The British Pound is down nearly 4% off the January high with the price now approaching key near-term confluence support. The focus is on a reaction here with a break lower risking substantial losses for Cable.
GBP/USD DAILY PRICE CHART
Technical Outlook: Sterling broke below the weekly opening-range yesterday with the decline now approaching key confluence support at 1.3765/89– a region defined by the 23.6% retracement of the 2017 advance and the February opening-range low. Note that basic trendline support extending off the November swing lows also converges on this threshold over the next few days and could limit the downside near-term.
A break / close below this threshold would risk substantial losses for the pound with such a scenario targeting subsequent daily support objectives at the Brexit gap at 1.3675, the 2017 high-close at 1.3589 and critical support at 1.3500/40 (broader bullish invalidation for the primary uptrend & an area of interest for long-entries IF reached)
GBP/USD 240MIN PRICE CHART
Notes: A closer look at Sterling price action highlights a near-term descending pitchfork formation extending off the yearly highs. Interim resistance now stands at the highlighted slope confluence around ~1.39 with bearish invalidation now lowered to the 1.40-handle. A break here at the 1.3765/85 support zone eyes subsequent targets at 1.3675/85 backed closely by the 2017 high at 1.3658 and the 100% extension at 1.3562.
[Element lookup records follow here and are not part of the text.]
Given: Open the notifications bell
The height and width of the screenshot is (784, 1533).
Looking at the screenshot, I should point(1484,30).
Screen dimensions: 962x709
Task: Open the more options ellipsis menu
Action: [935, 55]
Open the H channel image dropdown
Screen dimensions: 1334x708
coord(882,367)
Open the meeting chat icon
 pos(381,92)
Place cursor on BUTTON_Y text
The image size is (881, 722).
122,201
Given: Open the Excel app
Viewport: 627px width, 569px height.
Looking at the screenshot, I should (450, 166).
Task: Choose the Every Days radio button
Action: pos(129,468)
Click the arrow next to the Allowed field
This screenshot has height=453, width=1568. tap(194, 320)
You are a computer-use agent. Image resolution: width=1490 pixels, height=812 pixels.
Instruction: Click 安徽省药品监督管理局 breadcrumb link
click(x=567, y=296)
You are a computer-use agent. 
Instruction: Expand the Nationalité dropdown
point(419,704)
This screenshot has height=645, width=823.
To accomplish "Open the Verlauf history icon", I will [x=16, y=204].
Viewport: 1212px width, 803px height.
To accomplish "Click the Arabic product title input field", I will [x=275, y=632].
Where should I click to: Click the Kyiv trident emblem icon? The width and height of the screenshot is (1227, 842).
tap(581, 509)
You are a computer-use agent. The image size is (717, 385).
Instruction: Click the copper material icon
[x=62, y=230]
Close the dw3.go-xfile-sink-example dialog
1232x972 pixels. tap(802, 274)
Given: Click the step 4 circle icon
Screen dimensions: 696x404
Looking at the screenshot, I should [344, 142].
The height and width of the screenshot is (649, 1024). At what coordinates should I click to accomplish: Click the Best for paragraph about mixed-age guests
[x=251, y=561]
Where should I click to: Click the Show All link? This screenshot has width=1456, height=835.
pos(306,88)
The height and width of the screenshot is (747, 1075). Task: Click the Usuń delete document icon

Bottom line: This is a significant pivot and we’re looking for a reaction here with the immediate downside bias at risk while above this support zone. A daily close below this level would be needed to keep the focus lower – ultimately, a larger set-back would offer more favorable long-entries with a breach above 1.40 needed to mark resumption of the broader up-trend. From a trading standpoint, I’ll be looking for a possible near-term exhaustion trade while above this threshold before breaking lower.